Here are links to seasonally relevant posts:
Here are two posts about starting onions from seed:
And here's the best video tutorial we've found on Pruning Table Grapes
Finally, a photo gallery of current garden projects:

We've spent the winter in preparing greenhouse raised beds for planting...

Donn and Chris mix compost, ashes and coffee grounds into our raised beds; ready for spring planting.

 and deep-cleaning and organizing our garden-sheds...

"A place for everything, and everything in its place...". Here are tomato stakes and sawhorses just waiting to be put back into service.
Our neighbors have brought us their extra leaves which we will use for mulch and to create next year's soil...

This is about 1/3 of the leaves we've had donated this year. Thank you to the Crosby's and the Dillards who send their leaf-bounty to us each year, and to Chuey (their landscape guy) for collecting all those leaves and bringing them to us!

Many neighbors bring us their leaves in plastic bags which we hang to dry and bundle in rolls of 5 or 6 bags. These are offered back to our neighbors for free, for re-use.

Now, we're shifting our focus to pruning and mulching our perennial and orchard plants:

Our willow hedge is in serious need of pruning! This picture was taken in 2021 and many of the shoots that weren't removed then have doubled in diameter!

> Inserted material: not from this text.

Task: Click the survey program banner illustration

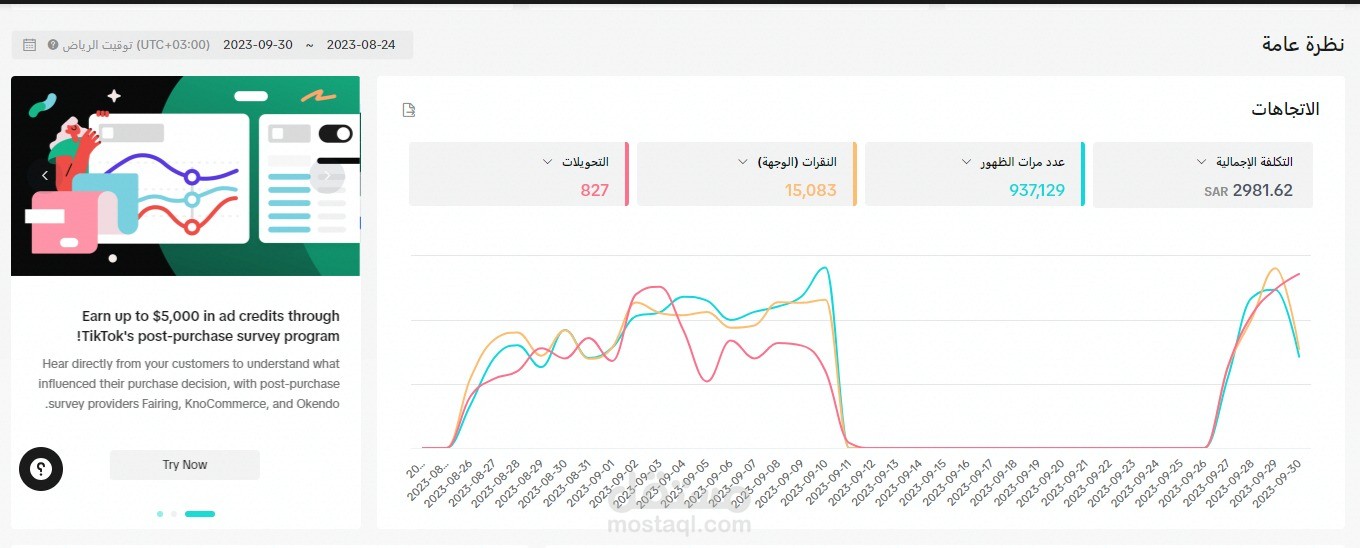Action: [185, 175]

We use the smaller willow shoots in building this living-willow-wattle fence. Every year, we have enough smaller willow to raise this fence up another foot or so.
Now's the time to mulch all our hazelnut and fruit trees. Our wood chip pile is almost all gone.
A high-school intern and Stefani loading wood chips for distribution.

The mulch helps keep moisture in the ground, blocks weeds and protects the trees from the mower getting too close. It also provides a slow-release fertilizer as it breaks down.
Seed-starting has begun: Lettuce, onions, peas, Fava beans, carrots, beets, cabbage and kale!

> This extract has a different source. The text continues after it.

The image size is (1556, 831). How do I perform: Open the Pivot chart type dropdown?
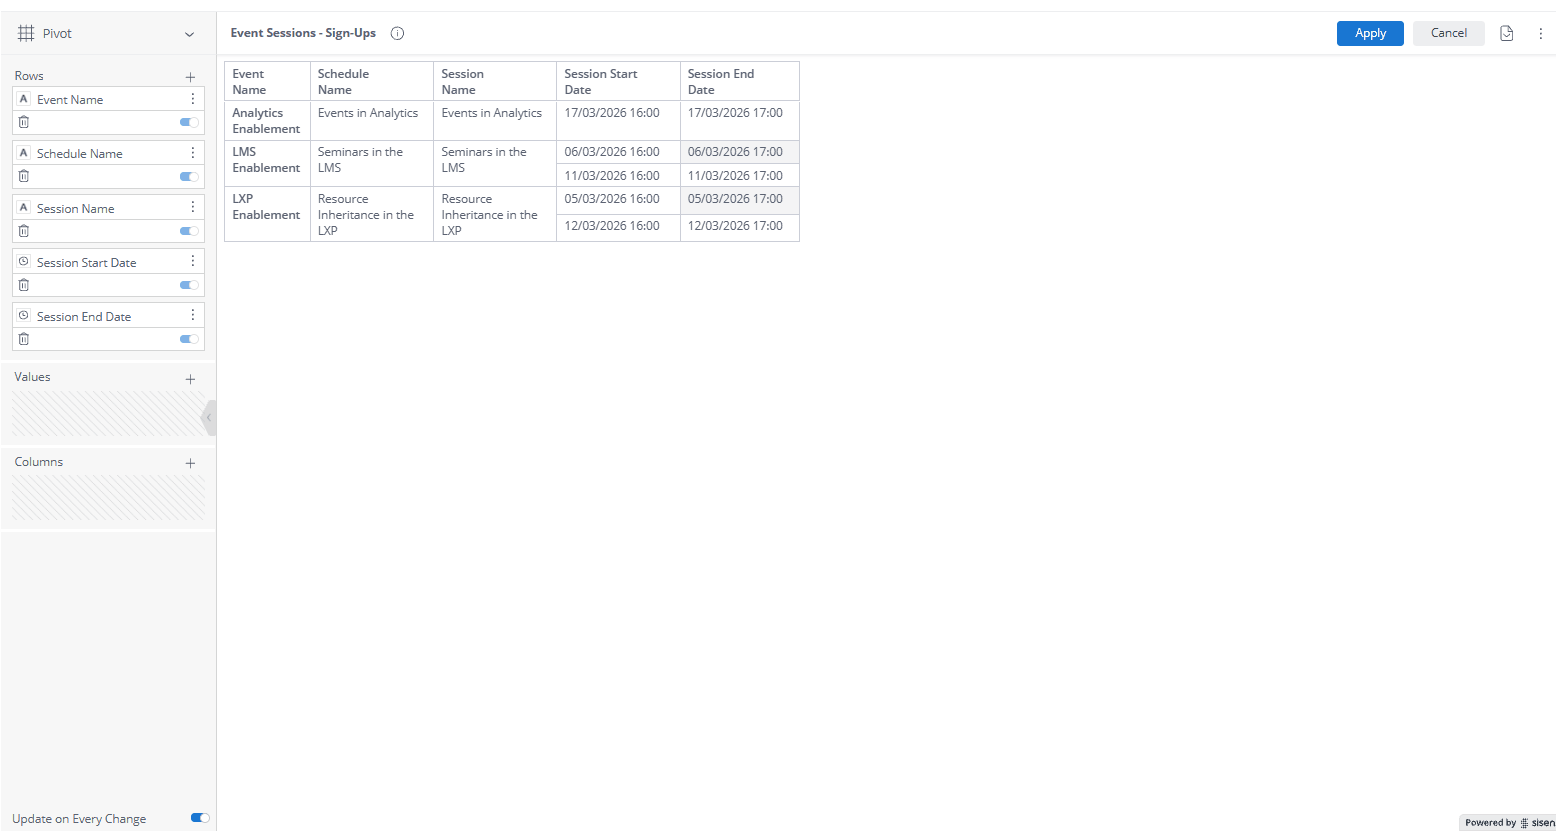tap(190, 33)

Chris continues to start seedlings directly in our greenhouse raised beds...

He's also begun direct-seeding beets, carrots and spinach in the greenhouses. Here he is putting a black lawn/leaf bag over the newly seeded carrot bed. The plastic keeps the bed from drying out too fast and its dark color heats the soil below when the sun shines on it, hastening germination.

Llyn has been starting perennial, native flower seeds. Many seeds of this type need a cold-spell to break dormancy, and an extended time to germinate (10-12 weeks). Here's an excellent article on Autumn and Winter Seed Sowing in Six Easy Steps from the Wild Seed Project.

 It won't be long before we are starting our heat-loving seeds and before you know it our greenhouses will be filled with delicious, nutritious food!

Our 'Ark' greenhouse, May 24, 2022. Yum!


  1. Karen Josephson/ Peter StoelFebruary 18, 2023 at 9:25 PM

    It's lovely reading about the early spring actions you are taking.